EXERCISE =
Starting at the line that contains "How do I perform: Select", repeat each line exactly through the last line of the listing, and repeat nothing else.

PROVIDED ENTRIES =

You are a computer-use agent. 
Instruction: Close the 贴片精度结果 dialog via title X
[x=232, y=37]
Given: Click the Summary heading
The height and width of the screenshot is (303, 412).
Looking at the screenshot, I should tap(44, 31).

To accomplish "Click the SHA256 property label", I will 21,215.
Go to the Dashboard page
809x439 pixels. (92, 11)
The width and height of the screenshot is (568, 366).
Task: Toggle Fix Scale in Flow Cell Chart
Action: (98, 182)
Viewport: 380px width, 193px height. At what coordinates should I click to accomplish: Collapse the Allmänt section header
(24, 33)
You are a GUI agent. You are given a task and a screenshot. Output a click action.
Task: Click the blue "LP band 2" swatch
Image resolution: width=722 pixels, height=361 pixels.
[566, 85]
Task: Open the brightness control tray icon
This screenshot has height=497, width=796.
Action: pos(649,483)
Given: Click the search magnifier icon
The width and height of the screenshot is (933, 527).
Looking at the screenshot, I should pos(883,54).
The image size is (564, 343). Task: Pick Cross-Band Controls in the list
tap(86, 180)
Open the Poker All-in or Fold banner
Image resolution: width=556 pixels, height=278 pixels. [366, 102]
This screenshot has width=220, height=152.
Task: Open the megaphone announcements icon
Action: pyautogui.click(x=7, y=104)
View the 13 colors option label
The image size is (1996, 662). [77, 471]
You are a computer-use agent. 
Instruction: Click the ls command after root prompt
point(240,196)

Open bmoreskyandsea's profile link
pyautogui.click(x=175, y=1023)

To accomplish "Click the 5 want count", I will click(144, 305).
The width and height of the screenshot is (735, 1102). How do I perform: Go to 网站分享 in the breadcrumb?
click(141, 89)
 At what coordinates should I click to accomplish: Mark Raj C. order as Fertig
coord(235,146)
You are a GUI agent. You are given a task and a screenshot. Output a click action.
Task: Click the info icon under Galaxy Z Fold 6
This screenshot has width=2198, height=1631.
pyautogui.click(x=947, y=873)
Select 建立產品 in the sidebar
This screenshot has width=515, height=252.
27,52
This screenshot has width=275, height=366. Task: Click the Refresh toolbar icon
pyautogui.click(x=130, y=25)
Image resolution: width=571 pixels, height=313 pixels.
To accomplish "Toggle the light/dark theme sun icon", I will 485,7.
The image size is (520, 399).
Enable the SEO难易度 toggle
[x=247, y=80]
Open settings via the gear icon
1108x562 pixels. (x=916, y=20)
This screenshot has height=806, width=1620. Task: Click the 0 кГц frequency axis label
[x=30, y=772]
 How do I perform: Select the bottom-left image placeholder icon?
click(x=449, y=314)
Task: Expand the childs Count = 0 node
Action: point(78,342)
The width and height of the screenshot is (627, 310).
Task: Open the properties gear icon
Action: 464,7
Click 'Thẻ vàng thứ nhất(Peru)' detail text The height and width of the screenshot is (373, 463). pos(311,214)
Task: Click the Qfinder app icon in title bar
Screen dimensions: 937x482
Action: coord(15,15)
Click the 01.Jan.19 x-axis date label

ANSWER BELOW =
 How do I perform: Select the bottom-left image placeholder icon?
click(x=449, y=314)
Task: Expand the childs Count = 0 node
Action: point(78,342)
The width and height of the screenshot is (627, 310).
Task: Open the properties gear icon
Action: 464,7
Click 'Thẻ vàng thứ nhất(Peru)' detail text The height and width of the screenshot is (373, 463). pos(311,214)
Task: Click the Qfinder app icon in title bar
Screen dimensions: 937x482
Action: coord(15,15)
Click the 01.Jan.19 x-axis date label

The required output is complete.